Pulling up at the Horseshoe aid station, my inner child had to suppress a giddy giggle. The centerpiece of the four table spread was the mother of all jars of M&M’s among trays of Nutella- and cheese-and-bean quesadillas, fresh fruits, nuts, candies, and chips. It was like gatecrashing a kiddies birthday party, only we were the guests of honour. We were heartily welcomed and encouraged to feast and fuel. I was on a picknick safari with a little bit of running between each of the eight glorious banquets!
Support, the American Way
But despite the comfort and recharge of the treats at the aid stations, it was the people that made all the difference. Now, I have been cheered on by Africans, Chinese, Swiss Germans, Swiss Italians, Spaniards, and the French, and all of them were lovely and memorable (notable those Italians). But man alive, when you have been cheered on by an American you will know it. They are a species onto their own. There is just nothing timid or bashful about how they go about supporting their runners, and this in itself is reason enough to sign yourself up for a run in the US.

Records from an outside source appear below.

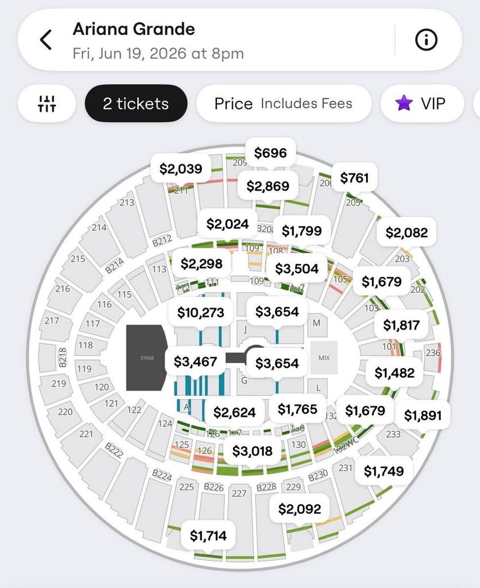Toggle Price Includes Fees option

point(284,103)
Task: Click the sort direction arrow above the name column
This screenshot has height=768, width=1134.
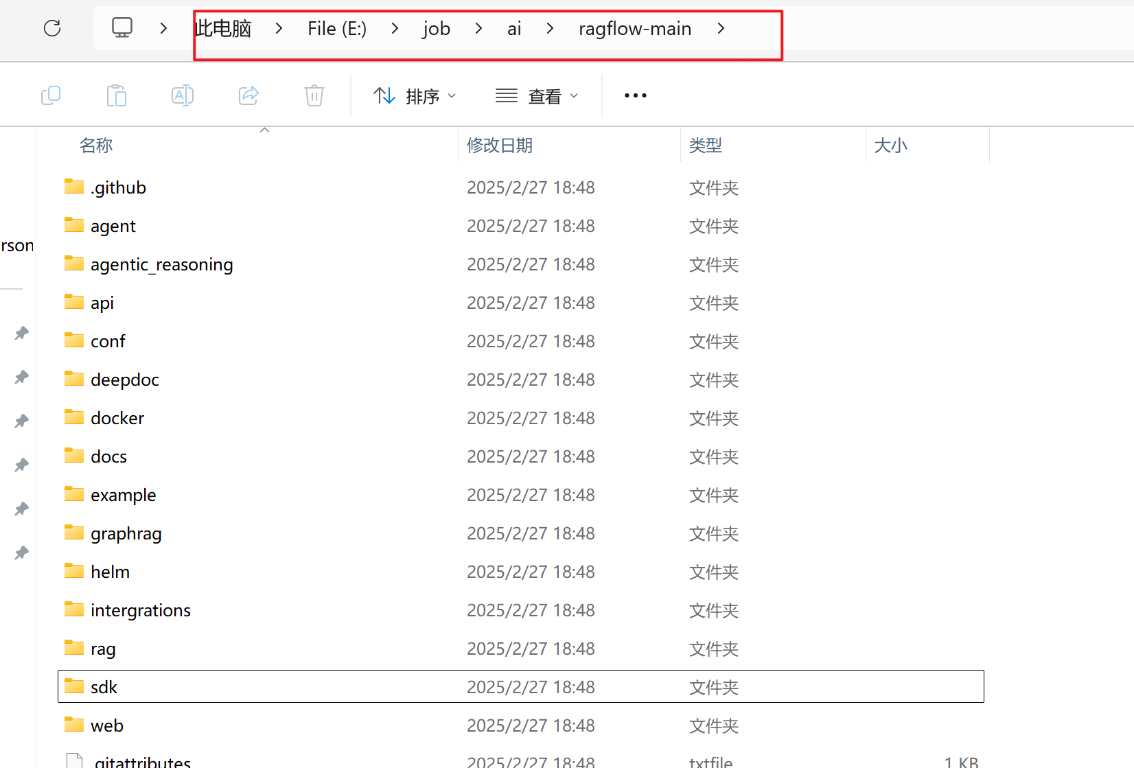Action: coord(264,129)
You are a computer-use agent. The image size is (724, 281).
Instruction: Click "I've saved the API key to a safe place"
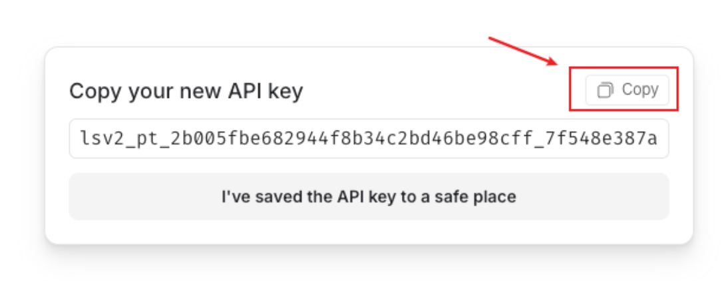tap(369, 196)
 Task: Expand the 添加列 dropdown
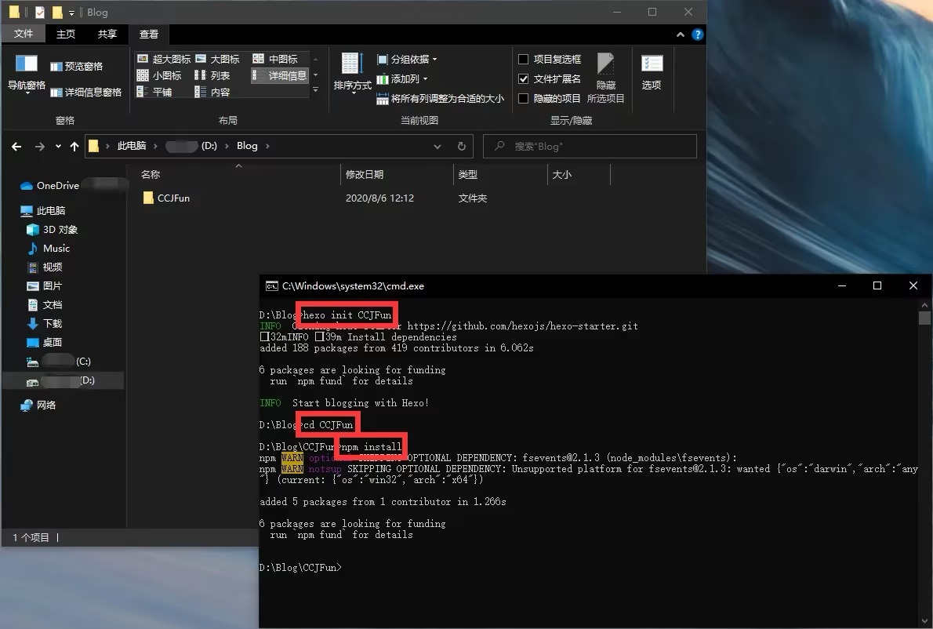click(x=404, y=79)
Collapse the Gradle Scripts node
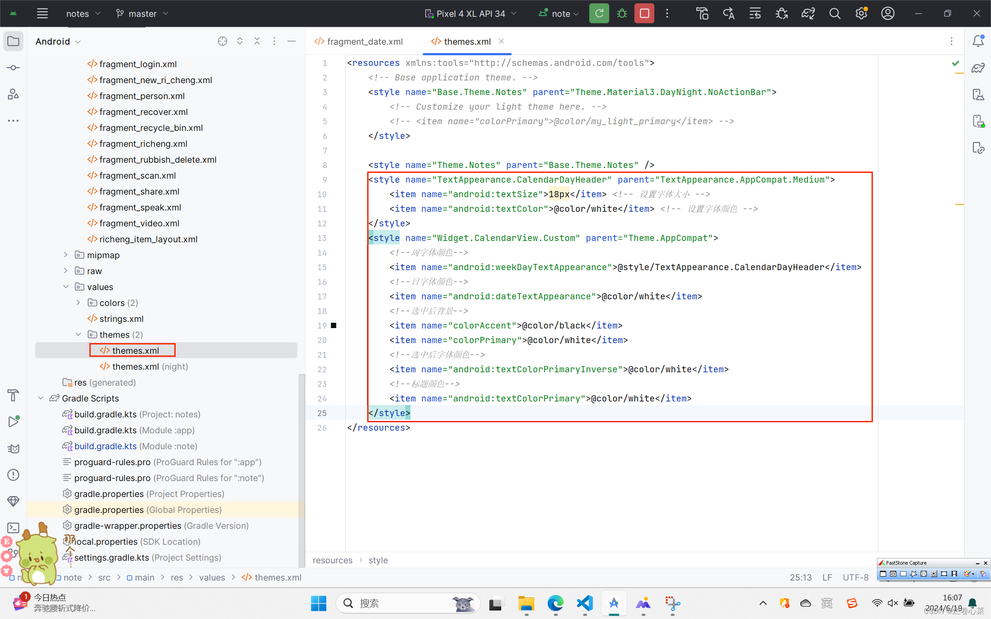991x619 pixels. point(41,398)
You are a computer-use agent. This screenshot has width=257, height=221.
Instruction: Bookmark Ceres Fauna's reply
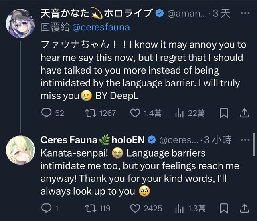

It was below the Page Rim aid station that she spotted me. Dusty and weary after returning from the southern parts of the course, with only a single loop around the town of Page that remained. But, slogging through the deep sand, the struggle got more real as I faced a gargantuan climb to the top of the rim.
Unsurprisingly, my misery was visible from afar. Calling me by my bib number, she took charge of the situation. Very authoritatively she proceeded to command me up the hill: “Runner Fourteen-Forty-Five! You have GOT this! Now you will rock this hill like you are ROCKING it!” I had no choice but to comply, with a smile and gratitude for the kindness of strangers.
The Final Bits
Although completely runnable and I assume very enjoyable on any given other day, the 16 km Page Rim Trail loop seemed never-ending. Tortillas and electrolyte can only do so much, even on flat, compact scenic trails, before your aching body starts to scream “Stop!”.
Luckily, like with good things, tough ones also come to an end. And nobody could ask for a better finish than the picturesque welcome we received at the Page Shores Amphitheatre.
A week before race day the organizers kindly allocated more spots in the 55K, so I happily downgraded. I was an official contender in the 55K race.
With a relatively flat course of around 1000 m vertical gain I hoped for a sub-9 hrs finishing time. Despite taking it really easy I managed to finish in the top third of the field in 8h47, 6th in my age category (they awarded up to the fifth place, ha!) And the finishers medal is definitely up there in the top 5 of the prettiest I own.
But, as per usual, the best part of the race was having my three favourite men there, cheering me over the finish line.